The most unquestioning pair
That ever accepted fate
And the least disposed to ascribe
Any more than we had to to hate,
We assumed that the man himself
Or someone he had to obey
Wanted us to get down
And walk the rest of the way.
         This is a very simple poem about a seemingly random act of violence in which two people are innocently travelling through a grove in a horse-drawn buggy, when their horse is suddenly killed by an unknown man. The form, structure and language all add to the simplicity of the poem, and there is nothing odd or out of place in the poem. There aren’t even any metaphors or phrases that the reader would have any trouble in understanding.
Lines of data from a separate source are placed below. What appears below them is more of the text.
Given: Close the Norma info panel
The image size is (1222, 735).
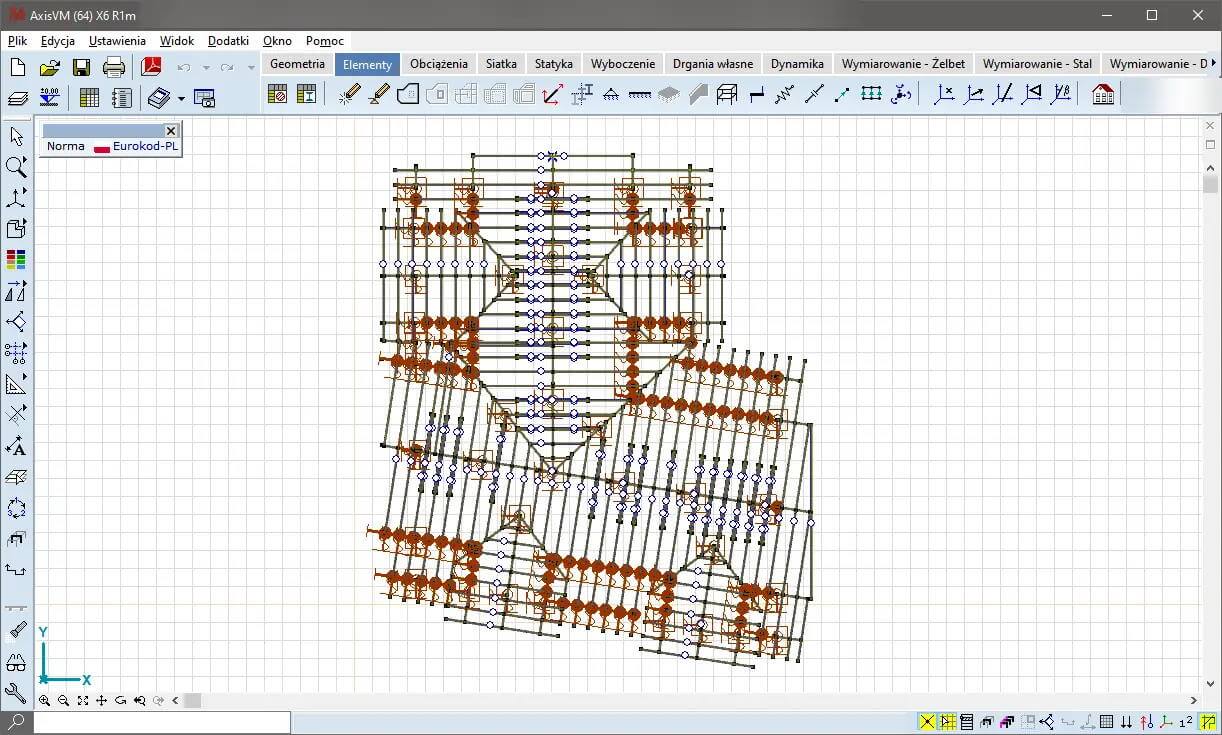Looking at the screenshot, I should click(x=171, y=130).
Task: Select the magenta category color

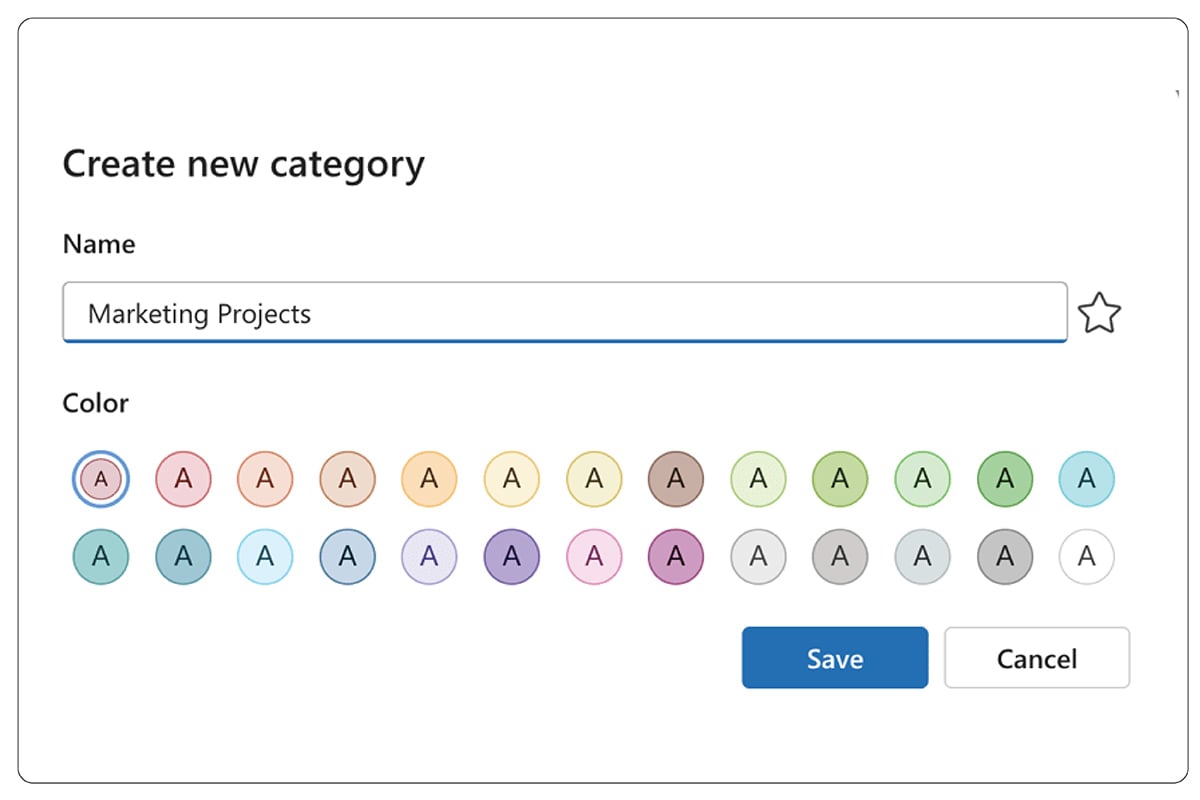Action: click(675, 557)
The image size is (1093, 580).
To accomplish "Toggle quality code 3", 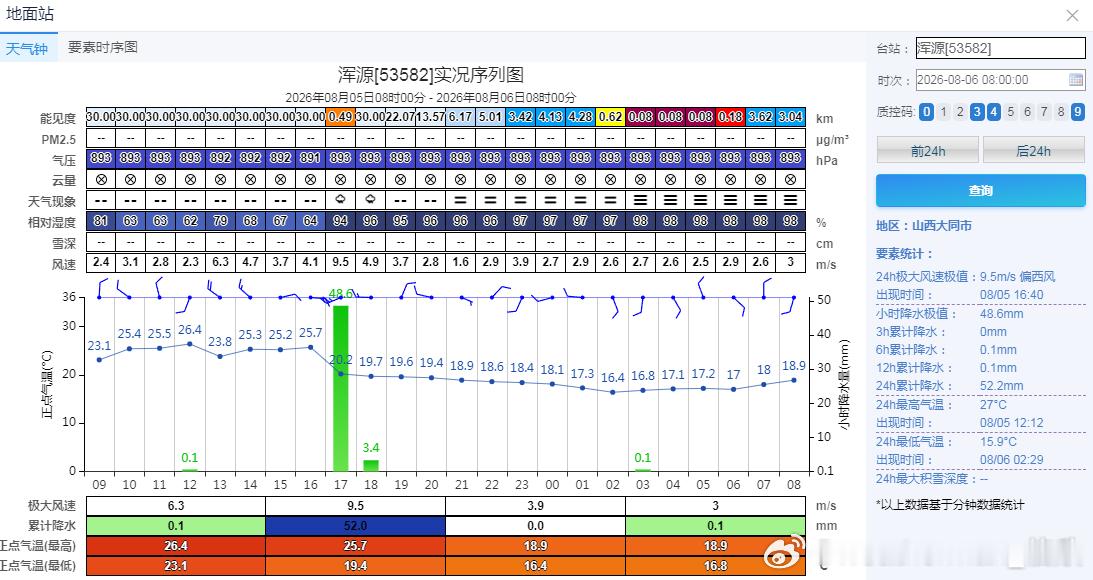I will click(x=977, y=112).
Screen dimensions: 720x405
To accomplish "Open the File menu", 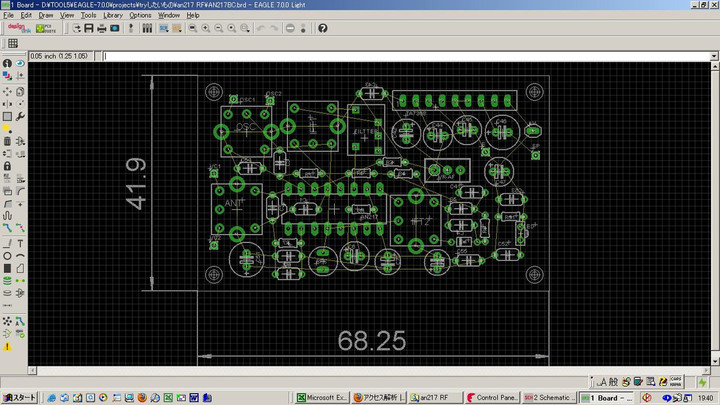I will 9,16.
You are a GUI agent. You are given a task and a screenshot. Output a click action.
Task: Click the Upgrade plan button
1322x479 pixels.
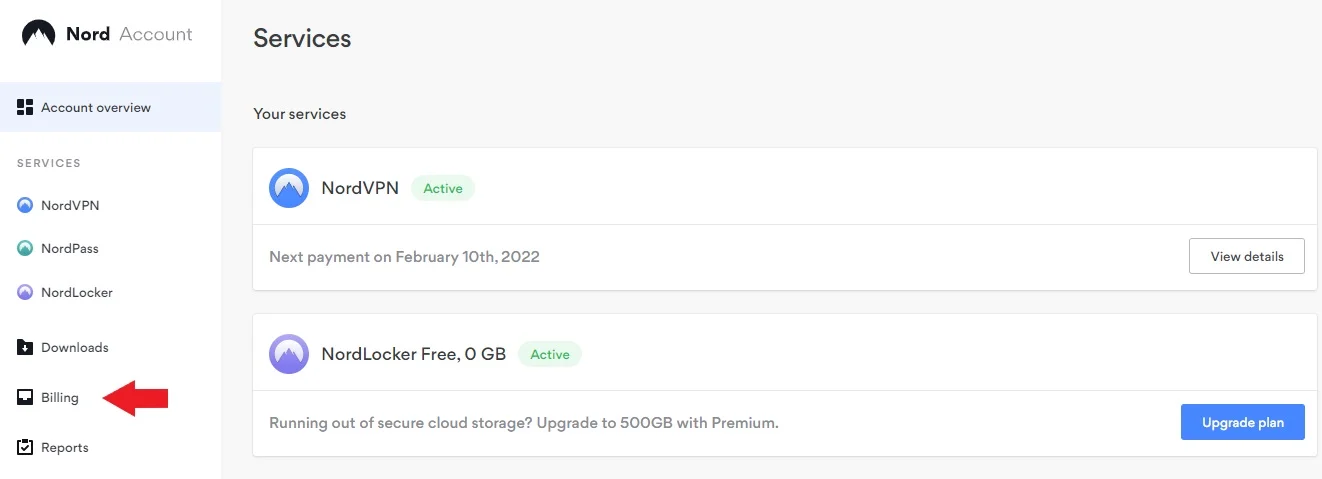(x=1242, y=422)
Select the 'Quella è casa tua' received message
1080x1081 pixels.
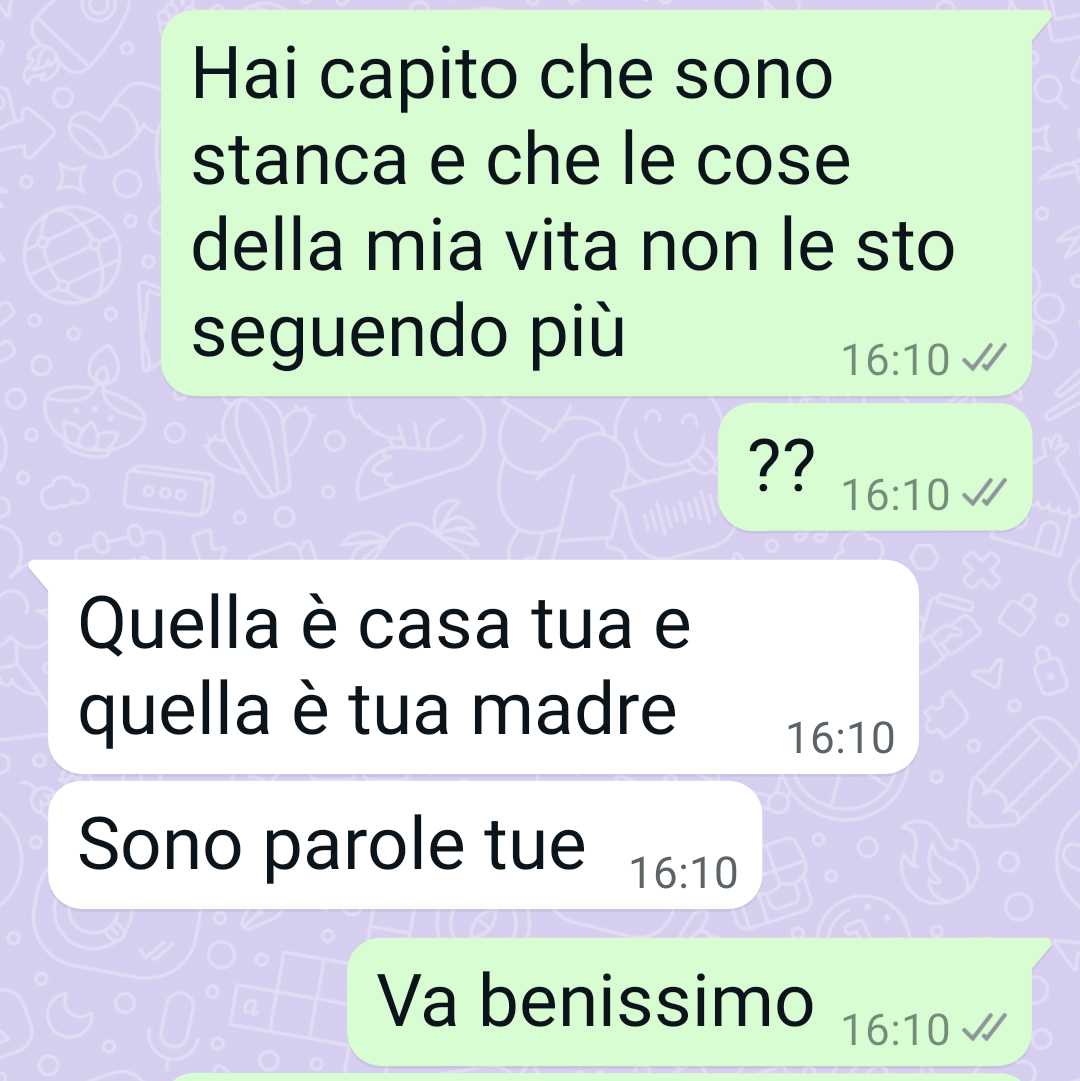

This is why, if you try to look deeper into the poem to find its meaning or symbol, there is so much room for interpretation, and so many ways in which the poem can be viewed.
          The poem consists of five stanzas, with a simple ABCB rhyme scheme. The first two stanzas form one sentence each, with no punctuations in either of the stanzas until the full-stop at the end. This gives these two stanzas a very matter of fact tone, and makes sure there are no pauses or chances for contemplation or consideration for what has been said. The third stanza consists of two sentences. This is because the first sentence in this stanza is the last of actually telling the story of the event, and the second sentence is the conclusion of the event, with ‘and the night drew’. Night is obviously what comes after the end of the day, and in this case is used to signify the end of the event. The last two stanzas then simply describe that, and why, the couple then walk away.
           One way of interpreting this poem is by seeing it as a metaphor for old age and encroaching death. In this case, the ‘lantern that wouldn’t burn’ could either signify that the body has lost its radiance and energy, or could be the waning of the sharpness and awareness of the mind. The ‘frail buggy’ is the frail and weak body, and the ‘heavy horse’ shows the struggling and labouring heart. The ‘pitch-dark limitless grove’, could be death, with ‘pitch-dark limitless’ symbolising the black eternity or nothingness of death. In this case, the man could be Death itself, or more likely a servant of Death, seeing as it says ‘the man itself, or someone he had to obey’. This fits because Death or the messenger of Death, by killing the horse, is making the couple have to venture into the limitless grove, or death. This would also explain why the couple ‘ accepted fate’ and were the ‘least disposed to ascribe / any more than they had to to hate.’ They go out into limitless grove of death without question not through fear or hate, but because of the inevitability of the situation. That is why they seem to treat such an abnormal situation with such acceptance, and almost indifference; it is fate. This interpretation, however, does bring about questions such as why the two people in this story share the same body and heart, and why killing one heart kills them both.
          Another way one could look at the poem is by seeing it as a metaphor for the lives of ordinary citizens in totalitarian states, such as Nazi Germany, Soviet Russia and West Germany. The link could be to people seeing or noticing strange and unnerving things that they know aren’t right, but accepting them because the other option is to be brought down into them. An example could be when these states encourage people to ‘denounce’ their neighbours, co-workers, families and friends for doing anything that is seen as against the state or its policies. A lot of the time, when someone was denounced, and most of the time they were found ‘guilty’, although a lot of the time they hadn’t committed any crime, they would then disappear, being sent to a work camp or the like, or be formally and publicly charged and prosecuted. When this happened, onlookers would have no choice but to get on with their own lives, for to oppose or question the system meant being persecuted by it. This means that the random act of a horse being stabbed could signify another, perhaps for violent event, taking place to a human being, and the ‘long invidious draft’ could be almost a curtain covering up what had happened from the outside world. Then the man could be an agent of the government, who does what he deems necessary and then disappears again. This is why the people would simply follow along and ‘walk the rest of the way’.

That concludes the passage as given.